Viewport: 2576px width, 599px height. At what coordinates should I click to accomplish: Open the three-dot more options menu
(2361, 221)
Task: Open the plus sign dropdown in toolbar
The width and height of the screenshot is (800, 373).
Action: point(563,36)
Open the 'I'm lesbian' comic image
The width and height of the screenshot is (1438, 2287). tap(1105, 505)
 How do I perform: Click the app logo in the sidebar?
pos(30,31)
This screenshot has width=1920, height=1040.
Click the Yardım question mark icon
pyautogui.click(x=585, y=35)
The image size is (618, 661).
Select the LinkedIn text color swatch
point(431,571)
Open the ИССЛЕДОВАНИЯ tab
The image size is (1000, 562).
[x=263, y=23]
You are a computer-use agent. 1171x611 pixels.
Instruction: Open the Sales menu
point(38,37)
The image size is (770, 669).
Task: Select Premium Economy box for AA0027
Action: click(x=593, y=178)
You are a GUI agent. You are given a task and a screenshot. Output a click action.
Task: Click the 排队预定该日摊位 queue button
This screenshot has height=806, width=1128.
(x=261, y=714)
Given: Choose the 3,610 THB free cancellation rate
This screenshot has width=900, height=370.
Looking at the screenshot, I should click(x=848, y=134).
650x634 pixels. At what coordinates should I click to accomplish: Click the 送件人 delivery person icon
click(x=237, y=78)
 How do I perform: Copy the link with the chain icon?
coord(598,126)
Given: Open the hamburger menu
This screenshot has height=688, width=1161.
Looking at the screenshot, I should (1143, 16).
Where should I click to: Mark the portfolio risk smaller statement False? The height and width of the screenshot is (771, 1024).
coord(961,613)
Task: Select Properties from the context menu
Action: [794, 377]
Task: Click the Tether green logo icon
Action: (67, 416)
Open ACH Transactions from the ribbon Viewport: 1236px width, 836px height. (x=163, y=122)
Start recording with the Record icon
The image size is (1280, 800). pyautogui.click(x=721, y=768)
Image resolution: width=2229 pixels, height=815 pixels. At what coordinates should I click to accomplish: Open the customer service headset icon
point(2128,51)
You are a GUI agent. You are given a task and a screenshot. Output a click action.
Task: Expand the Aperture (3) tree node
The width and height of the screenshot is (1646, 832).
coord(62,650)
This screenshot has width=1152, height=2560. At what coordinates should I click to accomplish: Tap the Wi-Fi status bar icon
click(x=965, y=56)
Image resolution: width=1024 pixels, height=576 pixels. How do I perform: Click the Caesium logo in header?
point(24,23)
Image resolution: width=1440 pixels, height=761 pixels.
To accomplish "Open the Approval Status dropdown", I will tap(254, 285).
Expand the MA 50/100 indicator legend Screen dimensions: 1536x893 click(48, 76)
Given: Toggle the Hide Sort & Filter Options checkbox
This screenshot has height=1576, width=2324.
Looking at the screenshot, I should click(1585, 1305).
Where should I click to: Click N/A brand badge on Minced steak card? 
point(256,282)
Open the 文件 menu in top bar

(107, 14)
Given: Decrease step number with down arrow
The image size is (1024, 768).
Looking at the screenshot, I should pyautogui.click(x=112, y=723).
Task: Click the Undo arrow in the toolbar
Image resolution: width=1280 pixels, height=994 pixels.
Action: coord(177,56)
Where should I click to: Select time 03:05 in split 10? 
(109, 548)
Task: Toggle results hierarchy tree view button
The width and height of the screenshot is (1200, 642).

####

- [YOUR ASSIGNMENT]:
After locating the line with "The width and height of the screenshot is (1646, 832)." above, return that line and every later line through the one with "Task: Toggle results", word for word and with nothing else.

- [SOLUTION TO THIS PROBLEM]:
The width and height of the screenshot is (1646, 832).
coord(62,650)
This screenshot has width=1152, height=2560. At what coordinates should I click to accomplish: Tap the Wi-Fi status bar icon
click(x=965, y=56)
Image resolution: width=1024 pixels, height=576 pixels. How do I perform: Click the Caesium logo in header?
point(24,23)
Image resolution: width=1440 pixels, height=761 pixels.
To accomplish "Open the Approval Status dropdown", I will tap(254, 285).
Expand the MA 50/100 indicator legend Screen dimensions: 1536x893 click(48, 76)
Given: Toggle the Hide Sort & Filter Options checkbox
This screenshot has height=1576, width=2324.
Looking at the screenshot, I should click(1585, 1305).
Where should I click to: Click N/A brand badge on Minced steak card? 
point(256,282)
Open the 文件 menu in top bar

(107, 14)
Given: Decrease step number with down arrow
The image size is (1024, 768).
Looking at the screenshot, I should pyautogui.click(x=112, y=723).
Task: Click the Undo arrow in the toolbar
Image resolution: width=1280 pixels, height=994 pixels.
Action: coord(177,56)
Where should I click to: Select time 03:05 in split 10? 
(109, 548)
Task: Toggle results hierarchy tree view button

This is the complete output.